Parents value consistency in themselves but when their children are consistent, the parents call them ‘stubborn’ or ‘strong-willed’.
So-called ‘natural consequences’ are a strategy for coercively controlling children while pretending not to be responsible for and intentionally imposing the coercion.
This author has some good criticisms of overt coercion but spends about 200 pages advocating more covert coercion. Not Taking Children Seriously.
Saying “Sand is not for throwing” is a euphemism for “I have made the rule that you may not throw sand, and I am going to enforce it.” This euphemistic construction is ubiquitous: “Food is not for throwing” (“I have made the rule that you may not throw food, and I am going to enforce it.”); “Hitting is not appropriate,” (“I have made the rule that you may not hit, and I am going to enforce it.”).
Coercion is stressful because it conflicts with most people’s wider ideas about morality, human relationships, and how to run a society, etc. Unless one mentions children or parenting, everyone agrees that consent-based solutions are better that coercion every time. That theory is held on some level by most people. They just suppress it in their parenting.

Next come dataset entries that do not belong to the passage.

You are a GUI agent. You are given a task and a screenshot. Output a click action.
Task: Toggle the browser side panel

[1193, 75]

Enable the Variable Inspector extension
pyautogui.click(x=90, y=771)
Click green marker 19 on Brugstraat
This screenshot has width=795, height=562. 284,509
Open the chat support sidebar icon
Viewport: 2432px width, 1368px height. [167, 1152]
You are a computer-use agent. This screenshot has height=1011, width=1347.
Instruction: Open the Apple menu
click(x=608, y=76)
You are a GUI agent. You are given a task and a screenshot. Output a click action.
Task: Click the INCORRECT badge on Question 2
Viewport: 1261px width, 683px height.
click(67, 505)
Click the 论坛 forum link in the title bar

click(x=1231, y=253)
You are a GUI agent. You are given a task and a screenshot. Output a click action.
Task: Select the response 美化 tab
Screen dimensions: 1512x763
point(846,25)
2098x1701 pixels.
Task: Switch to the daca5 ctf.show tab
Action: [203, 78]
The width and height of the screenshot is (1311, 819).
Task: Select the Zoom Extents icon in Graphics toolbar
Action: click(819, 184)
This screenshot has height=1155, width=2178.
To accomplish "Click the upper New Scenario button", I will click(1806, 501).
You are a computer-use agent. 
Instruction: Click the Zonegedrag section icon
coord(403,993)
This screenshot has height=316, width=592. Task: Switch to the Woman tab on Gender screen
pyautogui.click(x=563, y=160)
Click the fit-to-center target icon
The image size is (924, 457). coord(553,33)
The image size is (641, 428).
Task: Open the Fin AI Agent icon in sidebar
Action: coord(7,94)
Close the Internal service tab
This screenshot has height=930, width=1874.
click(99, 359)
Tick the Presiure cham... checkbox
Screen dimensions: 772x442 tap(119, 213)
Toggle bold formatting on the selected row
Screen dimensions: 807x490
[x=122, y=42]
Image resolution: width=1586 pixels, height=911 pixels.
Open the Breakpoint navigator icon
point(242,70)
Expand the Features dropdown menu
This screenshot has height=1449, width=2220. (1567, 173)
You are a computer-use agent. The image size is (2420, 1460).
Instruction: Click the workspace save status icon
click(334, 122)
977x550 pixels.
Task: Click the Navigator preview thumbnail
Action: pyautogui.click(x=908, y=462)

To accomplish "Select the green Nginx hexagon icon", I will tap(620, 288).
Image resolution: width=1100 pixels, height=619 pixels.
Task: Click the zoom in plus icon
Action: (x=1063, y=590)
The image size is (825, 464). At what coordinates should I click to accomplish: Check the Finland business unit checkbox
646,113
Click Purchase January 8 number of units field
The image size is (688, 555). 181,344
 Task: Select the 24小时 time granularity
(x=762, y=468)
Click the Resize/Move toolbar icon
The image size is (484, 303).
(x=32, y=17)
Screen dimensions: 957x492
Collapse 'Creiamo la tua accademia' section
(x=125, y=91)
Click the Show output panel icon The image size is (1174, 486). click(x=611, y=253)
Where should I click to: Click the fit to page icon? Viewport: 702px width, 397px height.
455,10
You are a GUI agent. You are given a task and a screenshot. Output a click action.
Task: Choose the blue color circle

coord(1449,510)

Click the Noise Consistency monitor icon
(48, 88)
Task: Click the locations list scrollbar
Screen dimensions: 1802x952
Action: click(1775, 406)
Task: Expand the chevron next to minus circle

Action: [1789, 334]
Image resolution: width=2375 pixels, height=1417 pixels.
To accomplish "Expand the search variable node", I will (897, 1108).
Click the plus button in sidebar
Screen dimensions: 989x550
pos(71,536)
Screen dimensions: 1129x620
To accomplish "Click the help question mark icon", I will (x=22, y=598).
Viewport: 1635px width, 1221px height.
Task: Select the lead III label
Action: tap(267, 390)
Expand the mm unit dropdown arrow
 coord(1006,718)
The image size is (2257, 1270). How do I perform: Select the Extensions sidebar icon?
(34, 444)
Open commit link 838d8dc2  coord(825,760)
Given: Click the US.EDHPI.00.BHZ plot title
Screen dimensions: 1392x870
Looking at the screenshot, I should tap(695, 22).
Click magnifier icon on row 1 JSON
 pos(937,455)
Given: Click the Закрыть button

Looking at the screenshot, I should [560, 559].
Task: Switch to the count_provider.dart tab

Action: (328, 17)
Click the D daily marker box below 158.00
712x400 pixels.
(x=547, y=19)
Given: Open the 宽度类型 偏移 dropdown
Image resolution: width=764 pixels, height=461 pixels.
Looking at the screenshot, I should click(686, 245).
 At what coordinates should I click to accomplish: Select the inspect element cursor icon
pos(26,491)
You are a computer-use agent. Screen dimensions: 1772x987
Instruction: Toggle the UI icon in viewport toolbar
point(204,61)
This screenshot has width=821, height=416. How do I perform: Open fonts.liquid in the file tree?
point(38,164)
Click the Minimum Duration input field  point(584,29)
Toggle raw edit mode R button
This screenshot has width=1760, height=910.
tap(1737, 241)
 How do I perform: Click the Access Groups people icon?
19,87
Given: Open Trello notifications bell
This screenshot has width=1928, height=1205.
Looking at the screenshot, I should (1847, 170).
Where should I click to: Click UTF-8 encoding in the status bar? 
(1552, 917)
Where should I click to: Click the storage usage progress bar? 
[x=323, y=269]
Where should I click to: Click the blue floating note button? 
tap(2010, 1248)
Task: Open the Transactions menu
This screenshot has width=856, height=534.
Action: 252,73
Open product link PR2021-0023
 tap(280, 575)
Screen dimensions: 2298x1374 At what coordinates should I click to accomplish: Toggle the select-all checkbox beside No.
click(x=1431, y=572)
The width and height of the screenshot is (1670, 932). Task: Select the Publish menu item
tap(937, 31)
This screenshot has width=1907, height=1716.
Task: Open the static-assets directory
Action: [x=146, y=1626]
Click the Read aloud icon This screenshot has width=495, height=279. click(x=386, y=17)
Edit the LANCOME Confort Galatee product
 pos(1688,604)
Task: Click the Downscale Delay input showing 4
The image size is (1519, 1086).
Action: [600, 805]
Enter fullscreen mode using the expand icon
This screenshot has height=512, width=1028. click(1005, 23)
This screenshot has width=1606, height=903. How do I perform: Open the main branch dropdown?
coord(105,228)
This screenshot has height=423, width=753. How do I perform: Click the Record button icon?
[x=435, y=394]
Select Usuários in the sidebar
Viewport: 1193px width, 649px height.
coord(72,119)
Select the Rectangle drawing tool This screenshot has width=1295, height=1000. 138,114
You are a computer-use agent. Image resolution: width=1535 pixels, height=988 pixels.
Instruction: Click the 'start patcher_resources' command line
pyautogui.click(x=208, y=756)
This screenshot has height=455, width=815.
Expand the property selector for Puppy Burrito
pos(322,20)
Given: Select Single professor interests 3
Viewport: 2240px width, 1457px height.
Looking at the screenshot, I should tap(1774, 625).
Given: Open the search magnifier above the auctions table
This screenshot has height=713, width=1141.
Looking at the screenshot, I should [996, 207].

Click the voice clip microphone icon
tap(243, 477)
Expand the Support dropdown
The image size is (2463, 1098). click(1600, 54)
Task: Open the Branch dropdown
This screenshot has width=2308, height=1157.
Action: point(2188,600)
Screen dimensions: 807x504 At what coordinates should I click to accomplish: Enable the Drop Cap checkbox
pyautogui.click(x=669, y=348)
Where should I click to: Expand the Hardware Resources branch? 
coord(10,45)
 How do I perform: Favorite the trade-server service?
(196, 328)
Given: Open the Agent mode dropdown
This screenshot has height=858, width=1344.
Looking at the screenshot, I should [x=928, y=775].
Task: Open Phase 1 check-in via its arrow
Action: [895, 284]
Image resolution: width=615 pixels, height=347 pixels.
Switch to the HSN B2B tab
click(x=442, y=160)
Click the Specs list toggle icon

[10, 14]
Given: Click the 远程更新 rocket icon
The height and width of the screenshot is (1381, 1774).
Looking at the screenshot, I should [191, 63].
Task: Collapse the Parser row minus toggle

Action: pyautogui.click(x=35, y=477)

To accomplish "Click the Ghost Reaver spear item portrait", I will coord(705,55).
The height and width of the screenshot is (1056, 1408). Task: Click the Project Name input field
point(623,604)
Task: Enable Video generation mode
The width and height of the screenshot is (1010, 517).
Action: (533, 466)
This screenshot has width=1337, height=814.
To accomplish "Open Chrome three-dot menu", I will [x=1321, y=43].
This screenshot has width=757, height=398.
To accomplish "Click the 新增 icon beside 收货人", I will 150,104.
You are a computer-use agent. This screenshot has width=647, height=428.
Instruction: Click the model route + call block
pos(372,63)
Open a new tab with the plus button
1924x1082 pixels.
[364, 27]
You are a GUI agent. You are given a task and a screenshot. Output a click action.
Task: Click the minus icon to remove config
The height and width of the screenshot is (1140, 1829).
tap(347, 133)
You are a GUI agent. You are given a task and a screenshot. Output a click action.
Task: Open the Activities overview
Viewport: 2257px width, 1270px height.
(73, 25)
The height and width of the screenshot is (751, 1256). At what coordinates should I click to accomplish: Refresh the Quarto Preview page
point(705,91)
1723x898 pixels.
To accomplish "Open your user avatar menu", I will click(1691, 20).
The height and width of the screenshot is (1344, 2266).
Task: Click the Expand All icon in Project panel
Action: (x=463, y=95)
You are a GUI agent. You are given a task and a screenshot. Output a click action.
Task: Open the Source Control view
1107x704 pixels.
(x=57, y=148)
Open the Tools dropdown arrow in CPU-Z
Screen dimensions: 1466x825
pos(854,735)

There is a difference between sitting on a chair to relax, and enforced sitting on a chair. Or is being strapped in the electric chair also not a punishment?
Many have suggested that my use of the word ‘coercion’ is non-standard and that I should find another word, but I think that is the quest for a euphemism. People don’t like using a harsh word for something they think is morally right. But if you prefer, use the word ‘manipulation’ instead—as long as it is clear that manipulating children is not taking them seriously either.